# [Directive]
Repeat the material below word for word, keeping every line as it stands.

# [Data for the task]
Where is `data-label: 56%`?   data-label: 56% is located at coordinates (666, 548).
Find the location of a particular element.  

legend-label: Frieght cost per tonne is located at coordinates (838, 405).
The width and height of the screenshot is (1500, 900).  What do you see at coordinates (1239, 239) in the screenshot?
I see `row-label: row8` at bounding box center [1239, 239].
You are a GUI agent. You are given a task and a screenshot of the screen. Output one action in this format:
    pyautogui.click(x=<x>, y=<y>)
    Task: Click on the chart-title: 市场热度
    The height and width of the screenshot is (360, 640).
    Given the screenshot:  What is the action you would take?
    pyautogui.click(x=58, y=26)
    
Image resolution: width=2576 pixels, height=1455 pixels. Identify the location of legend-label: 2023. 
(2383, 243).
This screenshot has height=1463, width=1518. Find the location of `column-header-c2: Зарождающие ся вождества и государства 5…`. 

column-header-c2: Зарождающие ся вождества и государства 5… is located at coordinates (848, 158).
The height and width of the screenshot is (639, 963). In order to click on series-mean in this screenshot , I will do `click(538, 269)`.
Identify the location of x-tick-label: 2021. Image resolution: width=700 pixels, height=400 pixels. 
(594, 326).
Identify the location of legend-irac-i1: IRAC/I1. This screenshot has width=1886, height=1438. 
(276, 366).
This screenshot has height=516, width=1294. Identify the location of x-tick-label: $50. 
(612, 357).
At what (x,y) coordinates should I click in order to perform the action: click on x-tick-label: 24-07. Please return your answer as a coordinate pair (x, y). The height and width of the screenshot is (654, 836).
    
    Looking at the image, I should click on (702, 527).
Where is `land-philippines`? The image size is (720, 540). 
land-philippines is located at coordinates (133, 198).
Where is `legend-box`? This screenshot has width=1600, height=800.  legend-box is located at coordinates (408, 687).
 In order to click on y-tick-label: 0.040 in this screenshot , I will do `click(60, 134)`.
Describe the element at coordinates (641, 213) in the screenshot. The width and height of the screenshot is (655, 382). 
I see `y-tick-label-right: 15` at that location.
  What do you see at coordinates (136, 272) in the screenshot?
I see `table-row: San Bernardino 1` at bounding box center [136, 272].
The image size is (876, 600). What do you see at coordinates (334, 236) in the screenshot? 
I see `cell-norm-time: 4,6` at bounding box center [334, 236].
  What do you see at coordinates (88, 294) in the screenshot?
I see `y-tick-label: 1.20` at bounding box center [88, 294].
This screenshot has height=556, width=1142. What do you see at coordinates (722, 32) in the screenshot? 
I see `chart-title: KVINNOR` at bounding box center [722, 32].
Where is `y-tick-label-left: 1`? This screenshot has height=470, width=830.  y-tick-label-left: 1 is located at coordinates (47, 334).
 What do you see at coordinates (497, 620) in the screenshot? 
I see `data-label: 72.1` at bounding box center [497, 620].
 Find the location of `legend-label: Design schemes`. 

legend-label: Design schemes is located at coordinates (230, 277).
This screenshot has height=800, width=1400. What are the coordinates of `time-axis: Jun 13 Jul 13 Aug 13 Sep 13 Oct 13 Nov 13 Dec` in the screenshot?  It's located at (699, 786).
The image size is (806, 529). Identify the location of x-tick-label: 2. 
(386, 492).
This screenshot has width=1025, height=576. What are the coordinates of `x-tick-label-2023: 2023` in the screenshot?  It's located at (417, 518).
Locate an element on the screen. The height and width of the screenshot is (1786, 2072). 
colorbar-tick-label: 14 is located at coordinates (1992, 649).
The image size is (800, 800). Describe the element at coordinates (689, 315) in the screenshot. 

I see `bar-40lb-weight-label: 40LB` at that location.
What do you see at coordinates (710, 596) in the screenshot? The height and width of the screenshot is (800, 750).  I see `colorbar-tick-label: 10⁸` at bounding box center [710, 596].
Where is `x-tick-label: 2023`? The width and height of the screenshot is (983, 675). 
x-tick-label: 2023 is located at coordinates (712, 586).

# [Solution for this exercise]
Where is `data-label: 56%`?   data-label: 56% is located at coordinates (666, 548).
Find the location of a particular element.  

legend-label: Frieght cost per tonne is located at coordinates (838, 405).
The width and height of the screenshot is (1500, 900).  What do you see at coordinates (1239, 239) in the screenshot?
I see `row-label: row8` at bounding box center [1239, 239].
You are a GUI agent. You are given a task and a screenshot of the screen. Output one action in this format:
    pyautogui.click(x=<x>, y=<y>)
    Task: Click on the chart-title: 市场热度
    The height and width of the screenshot is (360, 640).
    Given the screenshot:  What is the action you would take?
    pyautogui.click(x=58, y=26)
    
Image resolution: width=2576 pixels, height=1455 pixels. Identify the location of legend-label: 2023. 
(2383, 243).
This screenshot has height=1463, width=1518. Find the location of `column-header-c2: Зарождающие ся вождества и государства 5…`. 

column-header-c2: Зарождающие ся вождества и государства 5… is located at coordinates (848, 158).
The height and width of the screenshot is (639, 963). In order to click on series-mean in this screenshot , I will do `click(538, 269)`.
Identify the location of x-tick-label: 2021. Image resolution: width=700 pixels, height=400 pixels. 
(594, 326).
Identify the location of legend-irac-i1: IRAC/I1. This screenshot has width=1886, height=1438. 
(276, 366).
This screenshot has height=516, width=1294. Identify the location of x-tick-label: $50. 
(612, 357).
At what (x,y) coordinates should I click in order to perform the action: click on x-tick-label: 24-07. Please return your answer as a coordinate pair (x, y). The height and width of the screenshot is (654, 836).
    
    Looking at the image, I should click on (702, 527).
Where is `land-philippines`? The image size is (720, 540). 
land-philippines is located at coordinates (133, 198).
Where is `legend-box`? This screenshot has width=1600, height=800.  legend-box is located at coordinates (408, 687).
 In order to click on y-tick-label: 0.040 in this screenshot , I will do `click(60, 134)`.
Describe the element at coordinates (641, 213) in the screenshot. The width and height of the screenshot is (655, 382). 
I see `y-tick-label-right: 15` at that location.
  What do you see at coordinates (136, 272) in the screenshot?
I see `table-row: San Bernardino 1` at bounding box center [136, 272].
The image size is (876, 600). What do you see at coordinates (334, 236) in the screenshot? 
I see `cell-norm-time: 4,6` at bounding box center [334, 236].
  What do you see at coordinates (88, 294) in the screenshot?
I see `y-tick-label: 1.20` at bounding box center [88, 294].
This screenshot has height=556, width=1142. What do you see at coordinates (722, 32) in the screenshot? 
I see `chart-title: KVINNOR` at bounding box center [722, 32].
Where is `y-tick-label-left: 1`? This screenshot has height=470, width=830.  y-tick-label-left: 1 is located at coordinates (47, 334).
 What do you see at coordinates (497, 620) in the screenshot? 
I see `data-label: 72.1` at bounding box center [497, 620].
 Find the location of `legend-label: Design schemes`. 

legend-label: Design schemes is located at coordinates (230, 277).
This screenshot has height=800, width=1400. What are the coordinates of `time-axis: Jun 13 Jul 13 Aug 13 Sep 13 Oct 13 Nov 13 Dec` in the screenshot?  It's located at (699, 786).
The image size is (806, 529). Identify the location of x-tick-label: 2. 
(386, 492).
This screenshot has width=1025, height=576. What are the coordinates of `x-tick-label-2023: 2023` in the screenshot?  It's located at (417, 518).
Locate an element on the screen. The height and width of the screenshot is (1786, 2072). 
colorbar-tick-label: 14 is located at coordinates (1992, 649).
The image size is (800, 800). Describe the element at coordinates (689, 315) in the screenshot. 

I see `bar-40lb-weight-label: 40LB` at that location.
What do you see at coordinates (710, 596) in the screenshot? The height and width of the screenshot is (800, 750).  I see `colorbar-tick-label: 10⁸` at bounding box center [710, 596].
Where is `x-tick-label: 2023`? The width and height of the screenshot is (983, 675). 
x-tick-label: 2023 is located at coordinates (712, 586).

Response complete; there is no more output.